**** 文本摘录
在低迷的公信力下,洗涮最高法院污名的著名公案
高院准备推翻罗诉韦德案,旋即掀起疾风暴雨般的抗议。反疫苗保守派的口号“我的身体我作主”,为何到了女性生育自主权就不适用呢?更讽刺的是,保守派大法官托马斯面对抗议浪潮时说:“这对自由社会是一种坏的预兆”,如果司法机构“只能给出部分民众想要的结果,否则就受到胁逼”,这是不能容许的。
他的话听起来深谙法治精神,部分民众啸聚大法官的私宅门外鼓噪,确实不应该。问题是此前部分民众啸聚华盛顿,胁逼国会推翻大选结果,只接受他们喜欢的总统,这对美国难道不是更坏的预兆?托马斯之妻维吉妮娅参加1/6叛乱,暴民明火执仗冲击国会,难道不是胁逼?大选前后维吉妮娅给前总统幕僚长梅多斯发过29条短讯,要他协助川普推翻选举结果,一个自由、民主、法治的社会莫非能够容许?
这个草案泄露,令最高法院越来越低迷的公信力雪上加霜。杰克逊成为高院大法官,正值这个敏感时刻。
杰克逊无法改变九大法官中的保守派与自由派的比例。高院口碑最差的三十年代,九大法官中“四骑士” 极端保守,“三剑客”则支持罗斯福新政,另有两个大法官立场飘忽。而现在比例更加失衡,是6;3,就算首席大法官罗伯茨保守派立场比较温和,那也是5:3 。杰克逊的优势在于年富力强,她将会在最高法院服务很多年。她既是最高法院首位非裔女性大法官,还有拥有另一项历史记录,她是首位曾担任过公设律师的大法官。换言之,杰克逊是从基层一步一个脚印成就了今日的自己。
何谓公设律师?美剧《傲骨贤妻》The Good Wife就有很多令人印象深刻的情节。一般而言,都由法律援助机构指派给新出道菜鸟律师,又或有志发挥余热的退休律师。不过,顶尖律师事务所和大牌律师也会接一些官司,费用全免,或只象征性收一点。被挑中的通常都是备受社会关注,而事主又无力承担律师费用的诉讼案件。这时律所金牌大状并非逐利,而是追逐名气与成功感,若说出于社会公义和责任感,也能成立,虽则有点煽情,却非全属虚言。
在美国,每个人(包括过境美国的外籍人士)都有受到公平审判的权利,当事主无力聘请律师,有权要求公费律师为自己辩护。这项权利的法源来自《宪法第六修正案》和《宪法第十四修正案》。然而,公平审判作为基本人权,是经过不同种族美国人的共同争取才得以确立的。下面就是与此相关的一个公案。
********
**** 提取条目
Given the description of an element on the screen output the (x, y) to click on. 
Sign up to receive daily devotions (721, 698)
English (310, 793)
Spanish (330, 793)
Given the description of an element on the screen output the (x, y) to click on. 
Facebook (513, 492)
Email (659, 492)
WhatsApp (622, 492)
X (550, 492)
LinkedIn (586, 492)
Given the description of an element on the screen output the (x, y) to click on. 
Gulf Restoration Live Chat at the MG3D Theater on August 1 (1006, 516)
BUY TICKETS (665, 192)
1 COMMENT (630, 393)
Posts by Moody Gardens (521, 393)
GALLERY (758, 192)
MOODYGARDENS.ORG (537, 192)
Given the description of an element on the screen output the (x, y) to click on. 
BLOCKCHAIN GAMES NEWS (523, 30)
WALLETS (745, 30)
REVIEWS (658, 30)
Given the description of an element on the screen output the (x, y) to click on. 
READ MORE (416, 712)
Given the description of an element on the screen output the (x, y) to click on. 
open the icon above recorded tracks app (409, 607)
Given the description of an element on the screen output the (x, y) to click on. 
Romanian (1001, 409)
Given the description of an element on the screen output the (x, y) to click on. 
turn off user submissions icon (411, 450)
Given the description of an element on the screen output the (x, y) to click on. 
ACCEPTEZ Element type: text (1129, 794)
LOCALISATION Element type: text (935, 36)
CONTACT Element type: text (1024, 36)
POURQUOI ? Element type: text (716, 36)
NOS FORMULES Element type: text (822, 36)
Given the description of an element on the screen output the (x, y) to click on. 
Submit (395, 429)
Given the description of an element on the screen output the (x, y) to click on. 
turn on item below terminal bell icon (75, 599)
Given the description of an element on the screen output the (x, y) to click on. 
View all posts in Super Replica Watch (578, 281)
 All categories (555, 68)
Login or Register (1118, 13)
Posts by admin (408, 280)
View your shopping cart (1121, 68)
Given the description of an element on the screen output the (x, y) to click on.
********
◆ 任务列表 ◆
a. 请修改这篇关于最高法院的文章中从“他的话听起来深谙法治精神,部”到“下面就是与此相关的一个公案。”的这一段，把其中的“公设律师”改为“公共辩护律师”。
b. 请列出列表中所有含有字符串“text”的行。

◆ 各题答案 ◆
a.
他的话听起来深谙法治精神,部分民众啸聚大法官的私宅门外鼓噪,确实不应该。问题是此前部分民众啸聚华盛顿,胁逼国会推翻大选结果,只接受他们喜欢的总统,这对美国难道不是更坏的预兆?托马斯之妻维吉妮娅参加1/6叛乱,暴民明火执仗冲击国会,难道不是胁逼?大选前后维吉妮娅给前总统幕僚长梅多斯发过29条短讯,要他协助川普推翻选举结果,一个自由、民主、法治的社会莫非能够容许?
这个草案泄露,令最高法院越来越低迷的公信力雪上加霜。杰克逊成为高院大法官,正值这个敏感时刻。
杰克逊无法改变九大法官中的保守派与自由派的比例。高院口碑最差的三十年代,九大法官中“四骑士” 极端保守,“三剑客”则支持罗斯福新政,另有两个大法官立场飘忽。而现在比例更加失衡,是6;3,就算首席大法官罗伯茨保守派立场比较温和,那也是5:3 。杰克逊的优势在于年富力强,她将会在最高法院服务很多年。她既是最高法院首位非裔女性大法官,还有拥有另一项历史记录,她是首位曾担任过公共辩护律师的大法官。换言之,杰克逊是从基层一步一个脚印成就了今日的自己。
何谓公共辩护律师?美剧《傲骨贤妻》The Good Wife就有很多令人印象深刻的情节。一般而言,都由法律援助机构指派给新出道菜鸟律师,又或有志发挥余热的退休律师。不过,顶尖律师事务所和大牌律师也会接一些官司,费用全免,或只象征性收一点。被挑中的通常都是备受社会关注,而事主又无力承担律师费用的诉讼案件。这时律所金牌大状并非逐利,而是追逐名气与成功感,若说出于社会公义和责任感,也能成立,虽则有点煽情,却非全属虚言。
在美国,每个人(包括过境美国的外籍人士)都有受到公平审判的权利,当事主无力聘请律师,有权要求公费律师为自己辩护。这项权利的法源来自《宪法第六修正案》和《宪法第十四修正案》。然而,公平审判作为基本人权,是经过不同种族美国人的共同争取才得以确立的。下面就是与此相关的一个公案。

b.
ACCEPTEZ Element type: text (1129, 794)
LOCALISATION Element type: text (935, 36)
CONTACT Element type: text (1024, 36)
POURQUOI ? Element type: text (716, 36)
NOS FORMULES Element type: text (822, 36)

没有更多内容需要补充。